As for the food itself, it’s pretty much secondary to the act of eating it at the restaurant. The menu is an appropriately down-home mixture of standard breakfast items — omelets, pancakes, steak’n’eggs — sandwiches, burgers and so-called “country specialties” like Summer Garden Quiche and grilled liver’n’onions.

My selection for the afternoon was a roast beef sandwich topped with Ortega chilies and a side of fried zucchini. The zucchini arrived seconds before the main course, thick and scalding hot. Picking it up with my fingers proved difficult initially, so I went the fork route and ended up dropping the thing into the vat of ranch dressing it came with, forcing me to fish it out. This is when sitting at an open counter rather than in the sanctuary of a booth becomes a detriment, because if you’re a culinary retard like me, you end up embarrassing yourself for a packed audience.

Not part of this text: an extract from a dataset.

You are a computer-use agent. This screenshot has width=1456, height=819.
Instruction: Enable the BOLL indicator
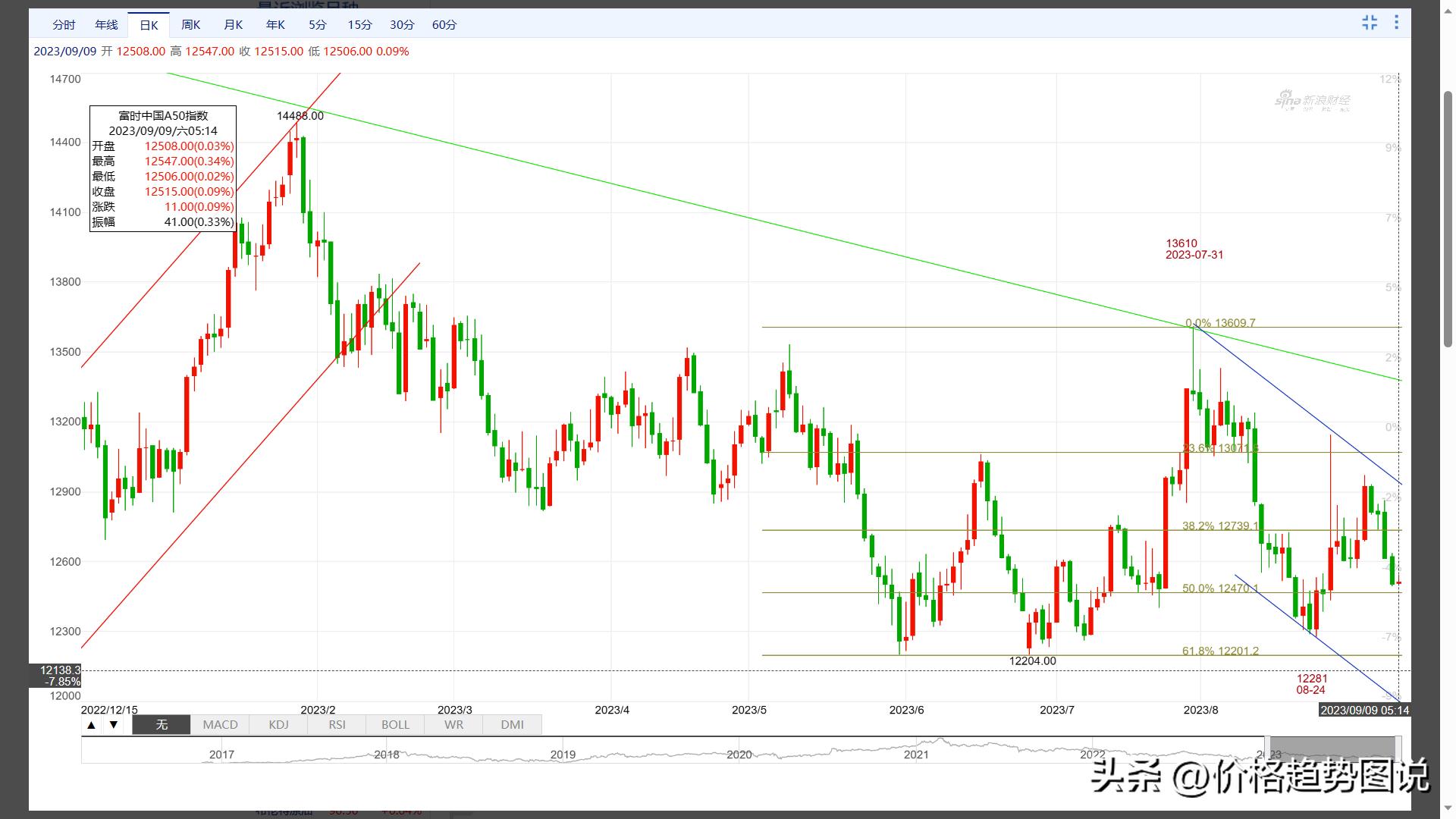coord(395,725)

But if you don’t sit at a counter, you miss the social aspects of the dining experience. You don’t get to see the hefty individual who plops himself down, says hello to practically everyone who walks by, demands a water with no lemon and is immediately asked by the waitress, “Hamburger with no pickle, right?” (He’d have a surprise this day, though: a pastrami!) Hill Street is filled with folks like this, who must go there four times a week and get the same thing, with all their little additions and subtractions, every time. It’s sort of fun to observe these interactions.

Anyway, the zucchini was great once it cooled down. The roast beef sandwich was nothing special — unobjectionable but more or less standard fare, and the chilies did little to spark the taste. Along with the sandwich came a batch of curly fries that were really no better than Jack in the Box’s. No word on how the guy next to me’s adventure into pastrami-land went.

Again, though, the food isn’t really the point. You go to feel a sense of community and to feel as if that idea of a self-contained neighborhood still exists in modern society. Without hearing a waitress politely yell in the ear of an elderly patron “You want some more gravy on your turkey?” you might think there was no such thing as human interaction anymore.